Tout est possible. Mais s'ils reviennent sur «Roe vs. Wade», ce sera à long terme. Pour l'instant, Donald Trump et Mike Pence doivent choisir un juge pour remplacer le conservateur Antonin Scalia [décédé en février, ndlr] à la Cour suprême. Ils vont probablement choisir quelqu'un qui partage les mêmes valeurs qu'eux, c'est-à-dire qui ne soutient pas le droit à l'avortement. Nous avons actuellement trois juges qui ont autour de 80 ans. Il est donc possible que Trump ait à nommer d'autres juges au cours de son mandat. Mike Pence s'est engagé auprès des mouvements anti-avortement et de son électorat religieux à nommer des juges pro-vie.
A mon avis, ils vont d’abord tenter d’interdire l’avortement après 20 semaines, c’est-à-dire en fin de grossesse. Ils essayent aussi de supprimer les subventions fédérales au Planning familial. De manière générale, ils veulent bannir toutes subventions publiques qui iraient à une organisation pourvoyant des services pro-avortement. S’ils réussissent, je ne pense pas que ce serait la fin du Planning familial. L’organisation a déjà reçu beaucoup de dons et de soutien, mais cela restera très difficile pour eux de tenir.
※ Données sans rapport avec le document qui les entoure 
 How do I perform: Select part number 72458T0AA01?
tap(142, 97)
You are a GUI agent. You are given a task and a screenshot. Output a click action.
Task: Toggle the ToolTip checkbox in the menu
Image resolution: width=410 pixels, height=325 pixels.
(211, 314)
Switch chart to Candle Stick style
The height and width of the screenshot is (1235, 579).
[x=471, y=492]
Ils devront changer de structure.
Dans beaucoup d’Etats, il s’agit plus de restreindre l’accès à l’avortement que de l’interdire complètement…
C'est vrai. Dans l'Indiana [l'Etat dont est gouverneur Mike Pence, ndlr] ils ont rendu obligatoire l'enterrement ou la crémation des fœtus avortés, le consentement des parents, ont mis en place une période d'attente de soixante-douze heures, et des peines de prison pour les médecins opérant des avortements tardifs. Beaucoup de réformes comme celles-ci sont passées ces cinq dernières années au niveau des Etats. Ils vont se sentir encouragés. Dans le Mississippi, ils ont déjà passé des lois qui interdiraient l'avortement si «Roe vs. Wade» est annulée. Ils sont prêts.
Le démantèlement de l’Obamacare et de l’accès à l’avortement toucheraient-ils certains groupes de femmes plus que d’autres ?
Ce sont toujours les femmes les plus pauvres qui sont les plus touchées par les restrictions à l’accès aux soins médicaux. Elles n’ont pas les moyens de payer pour ces services ou de se déplacer dans des endroits où ils seraient abordables.
A lire aussi: Derrière Trump, le cash de l'ultra-droite
Est-ce que les Américaines ont conscience de ce qu’il pourrait leur être retiré ?
Nous allons justement organiser des sondages pour le savoir. C’est étonnant de voir des reportages, en Floride, sur des électrices de Trump qui disent tenir à leur Obamacare. Les Américaines ont sûrement conscience que des choses pourraient changer, mais pas de l’étendue de ces changements. On voit aussi beaucoup de femmes demander à se faire poser un stérilet, de peur de voir l’Obamacare abrogée ou du moins leur couverture contraceptive.